Collected data:

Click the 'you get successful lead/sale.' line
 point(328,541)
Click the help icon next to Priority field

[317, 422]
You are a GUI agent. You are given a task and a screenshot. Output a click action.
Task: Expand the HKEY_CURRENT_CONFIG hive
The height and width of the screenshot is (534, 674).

...

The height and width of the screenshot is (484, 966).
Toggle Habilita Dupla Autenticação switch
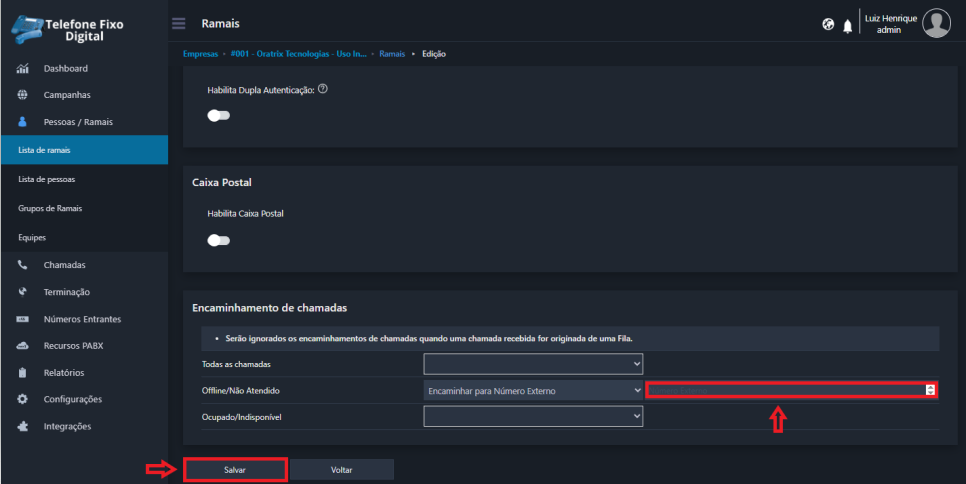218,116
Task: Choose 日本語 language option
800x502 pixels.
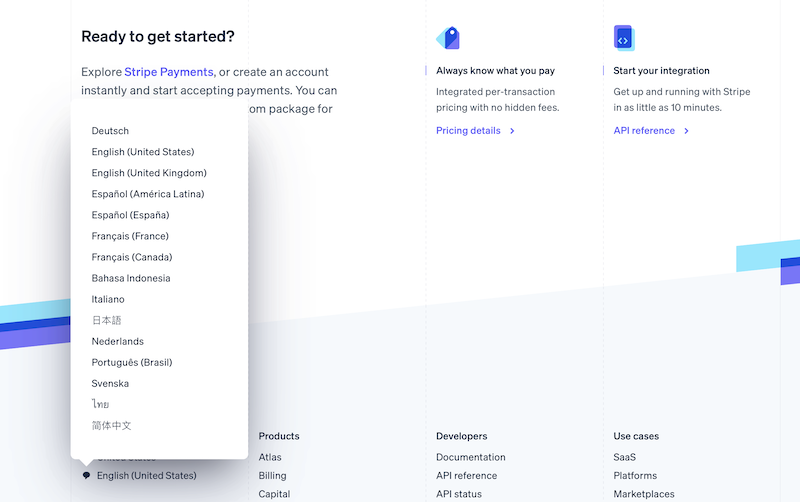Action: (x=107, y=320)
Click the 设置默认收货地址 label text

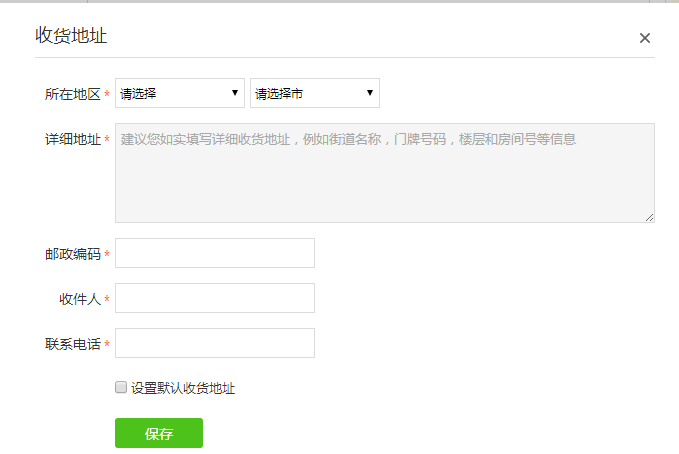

* * *

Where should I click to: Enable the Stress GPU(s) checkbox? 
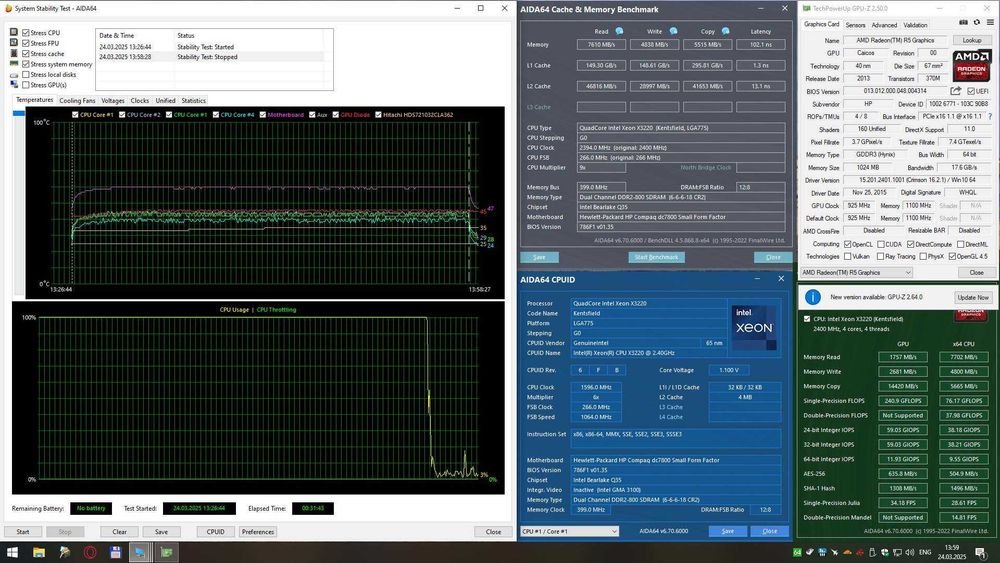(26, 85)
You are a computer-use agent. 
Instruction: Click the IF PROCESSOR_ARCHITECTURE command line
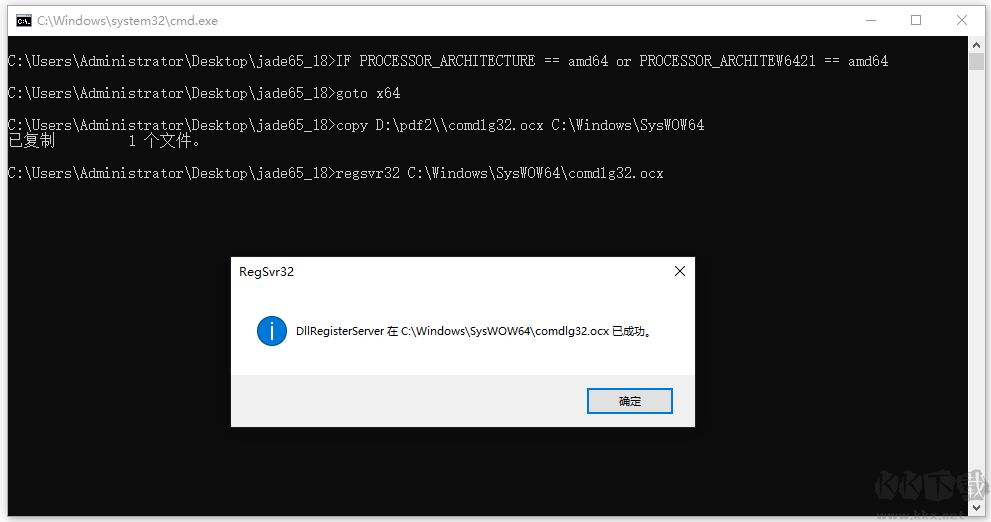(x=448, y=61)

WHAT YOU SHOULD DO.
Print exactly, with no pictures, the lines above from the one that holds "Task: Choose 日本語 language option" through the one that holds "Click the 设置默认收货地址 label text", both of them included.

OUTPUT FOR THIS TASK.
Task: Choose 日本語 language option
800x502 pixels.
Action: (x=107, y=320)
Click the 设置默认收货地址 label text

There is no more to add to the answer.